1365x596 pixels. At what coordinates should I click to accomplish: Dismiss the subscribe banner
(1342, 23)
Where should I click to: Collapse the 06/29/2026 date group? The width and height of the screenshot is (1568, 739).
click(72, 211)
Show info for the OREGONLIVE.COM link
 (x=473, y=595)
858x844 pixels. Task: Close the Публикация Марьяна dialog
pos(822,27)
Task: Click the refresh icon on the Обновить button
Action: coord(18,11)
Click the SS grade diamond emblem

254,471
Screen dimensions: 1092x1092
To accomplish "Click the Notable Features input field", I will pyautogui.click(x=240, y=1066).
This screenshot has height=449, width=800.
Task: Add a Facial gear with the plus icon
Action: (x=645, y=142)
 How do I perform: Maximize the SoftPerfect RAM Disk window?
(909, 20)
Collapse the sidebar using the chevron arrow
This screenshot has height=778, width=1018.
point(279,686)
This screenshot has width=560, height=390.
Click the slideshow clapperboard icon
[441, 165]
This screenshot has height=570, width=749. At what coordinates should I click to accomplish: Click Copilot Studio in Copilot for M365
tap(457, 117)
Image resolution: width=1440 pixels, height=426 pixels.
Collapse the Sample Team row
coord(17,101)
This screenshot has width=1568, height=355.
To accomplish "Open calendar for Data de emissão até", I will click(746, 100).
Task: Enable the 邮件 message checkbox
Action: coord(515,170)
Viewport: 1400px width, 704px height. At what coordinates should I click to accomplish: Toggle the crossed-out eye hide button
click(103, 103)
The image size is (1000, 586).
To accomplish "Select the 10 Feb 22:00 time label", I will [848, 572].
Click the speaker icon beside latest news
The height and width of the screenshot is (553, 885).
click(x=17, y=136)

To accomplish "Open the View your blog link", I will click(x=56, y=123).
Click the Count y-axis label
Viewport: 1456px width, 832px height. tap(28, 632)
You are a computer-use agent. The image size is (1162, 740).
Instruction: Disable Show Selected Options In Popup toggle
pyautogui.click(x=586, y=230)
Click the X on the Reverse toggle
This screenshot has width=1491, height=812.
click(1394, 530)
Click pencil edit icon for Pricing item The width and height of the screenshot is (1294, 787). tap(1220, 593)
————
Problem details: Print the lines of the material, exactly and only, from the line that contains "This screenshot has height=778, width=1018." down to and including the final line.

Answer for this exercise:
This screenshot has height=778, width=1018.
point(279,686)
This screenshot has width=560, height=390.
Click the slideshow clapperboard icon
[441, 165]
This screenshot has height=570, width=749. At what coordinates should I click to accomplish: Click Copilot Studio in Copilot for M365
tap(457, 117)
Image resolution: width=1440 pixels, height=426 pixels.
Collapse the Sample Team row
coord(17,101)
This screenshot has width=1568, height=355.
To accomplish "Open calendar for Data de emissão até", I will click(746, 100).
Task: Enable the 邮件 message checkbox
Action: coord(515,170)
Viewport: 1400px width, 704px height. At what coordinates should I click to accomplish: Toggle the crossed-out eye hide button
click(103, 103)
The image size is (1000, 586).
To accomplish "Select the 10 Feb 22:00 time label", I will [848, 572].
Click the speaker icon beside latest news
The height and width of the screenshot is (553, 885).
click(x=17, y=136)

To accomplish "Open the View your blog link", I will click(x=56, y=123).
Click the Count y-axis label
Viewport: 1456px width, 832px height. tap(28, 632)
You are a computer-use agent. The image size is (1162, 740).
Instruction: Disable Show Selected Options In Popup toggle
pyautogui.click(x=586, y=230)
Click the X on the Reverse toggle
This screenshot has width=1491, height=812.
click(1394, 530)
Click pencil edit icon for Pricing item The width and height of the screenshot is (1294, 787). tap(1220, 593)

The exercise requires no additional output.